Speaker
Description
URL for further information
http://max.ifca.unican.es/webcmb/research/research.html
Impact
In the last year we have ported two applications to the GRID. One to detect point sources and the other to detect SZ clusters. Even though this is preparatory work for Planck, we have tested these techniques with realistic simulations for Planck and real data from NASA's WMAP satellite. Regarding the detection of point sources, we have used the GRID to test and fine tune the algorithm. Then we have used it to detect point sources in WMAP 5yr data, publishing the results. Also, we have tested the algorithm in the framework of the Planck Early Release Compact Source Catalog algorithm comparison exercise, where we have obtained very good results that will be published soon. With respect to the SZ cluster detection algorithm, this is a very demanding software in terms of CPU and only using the GRID one can do a full sky analysis in a reasonable time. So far we have successfully tested it in realistic Planck simulations and the results will be published as well. This is an ongoing work.
Keywords
Astronomy, Cosmology, CMB, Linear Filters, Detection of Compact Sources
Detailed analysis
In 2009, ESA will launch Planck, a satellite that will map the Cosmic Microwave Background Radiation (CMB) with unprecedented resolution.
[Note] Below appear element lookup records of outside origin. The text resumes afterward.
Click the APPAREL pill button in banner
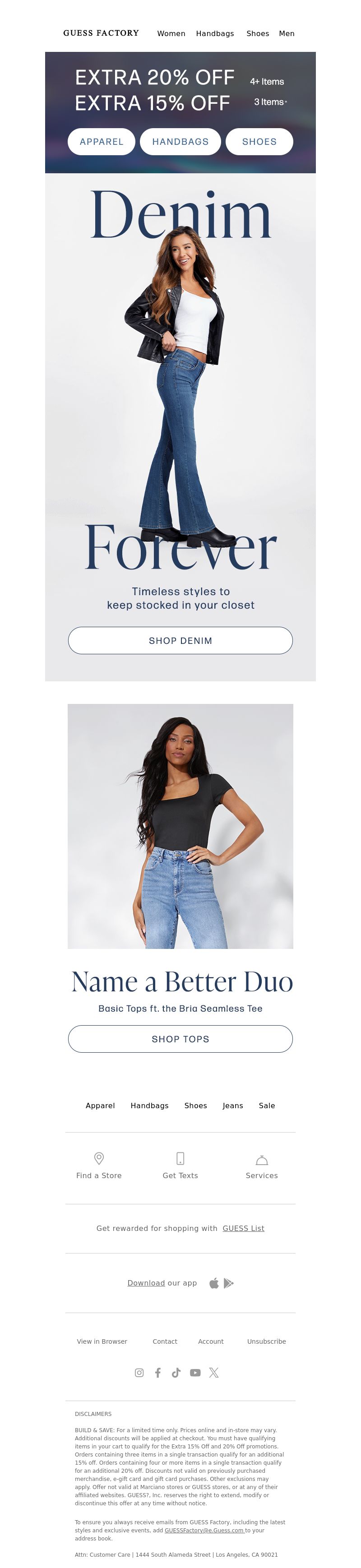 102,141
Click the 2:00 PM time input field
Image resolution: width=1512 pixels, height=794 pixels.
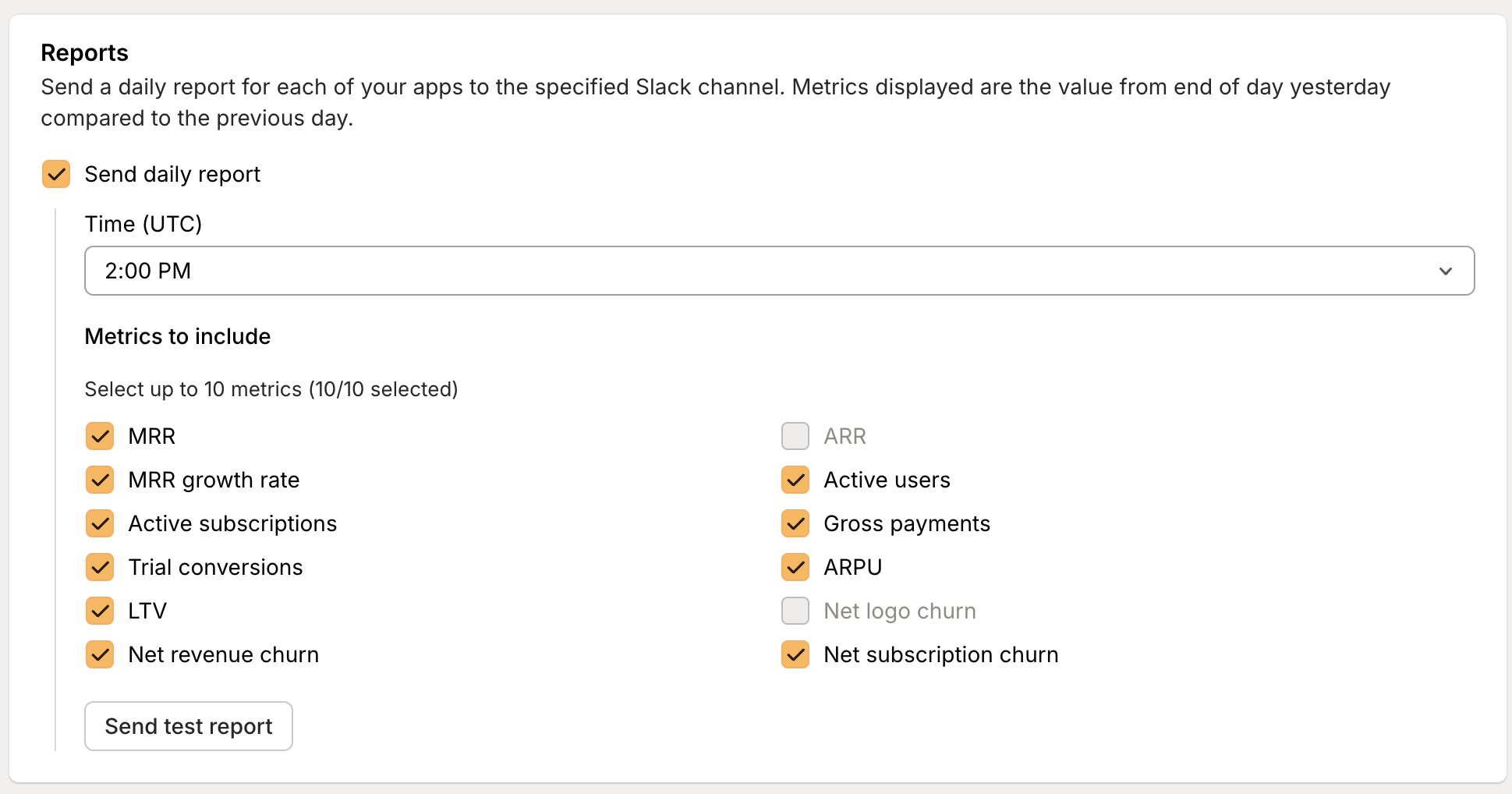coord(468,271)
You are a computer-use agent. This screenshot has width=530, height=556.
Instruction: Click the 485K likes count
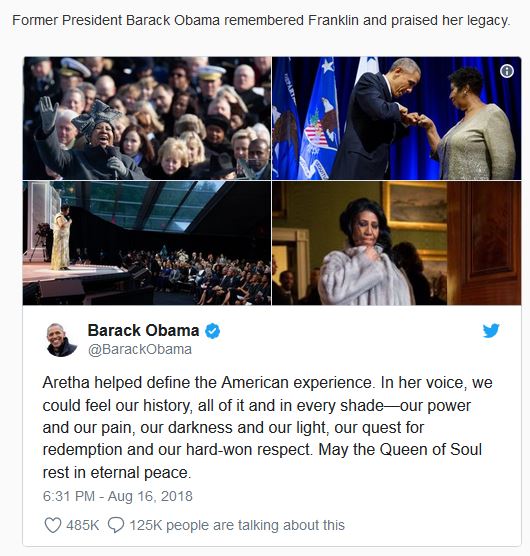[82, 525]
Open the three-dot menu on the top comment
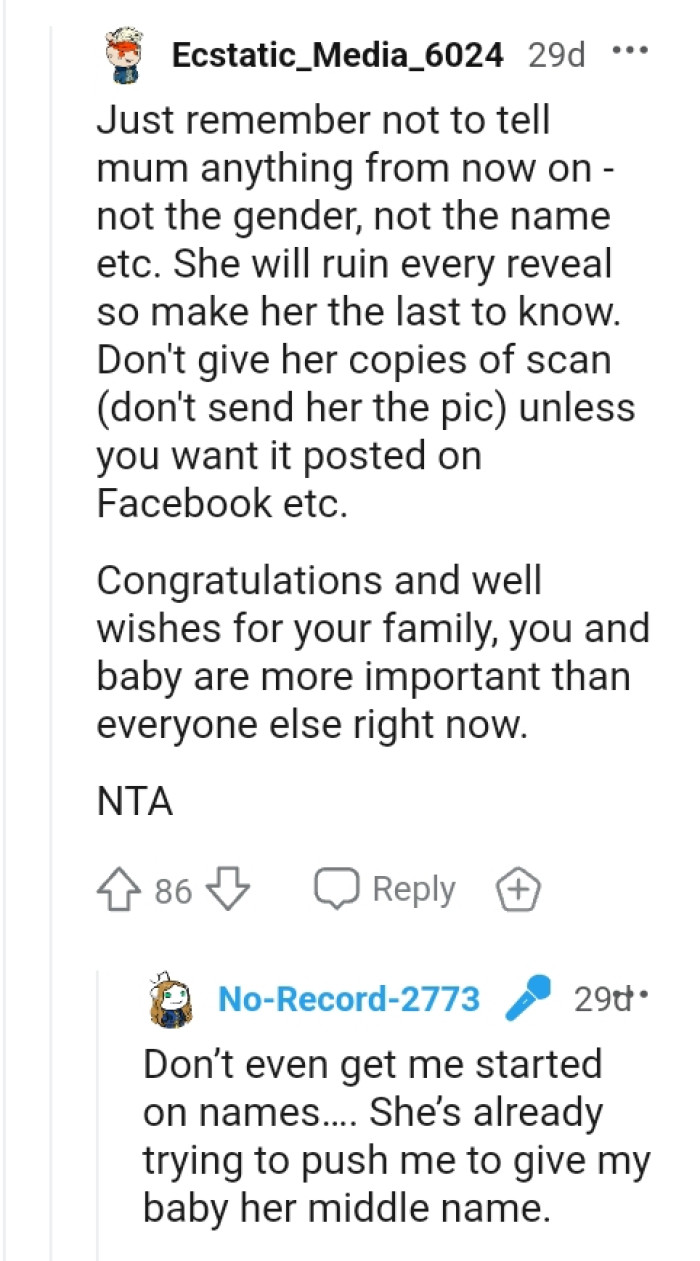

Planck will observe the microwave sky at nine frequencies between 30 and 857 GHz. The maps produced by Planck at these frequencies will be used to produce a clean image of the CMB that will be used to infer important information about the universe we live in. In order to produce this map, a complex process of component separation must be carried out. At these frequencies several diffuse and compact emissions contribute to the observed signal. Most of the compact emission comes from extragalactic point sources (EPS) and Sunyaev-Zel'dovich clusters (SZ). The detection and characterization of the EPS and SZ is very important and for this purpose we have developed several techniques based on linear filters, mainly wavelet and matched filter. These techniques demand lots of storage and CPU resources and we have successfully ported them to the GRID.
Conclusions and Future Work
In one year we have been able to port 2 astrophysical applications to the GRID. We have tested them using realistic simulations and real data, and the results of these analysis will be published. This is preparatory work for Planck and further work needs to be done to the algorithms to tackle with increasing complexity of the simulations and the data analysis pipelines. In the future we will continue to test these applications in the GRID using even more realistic simulations as well real data.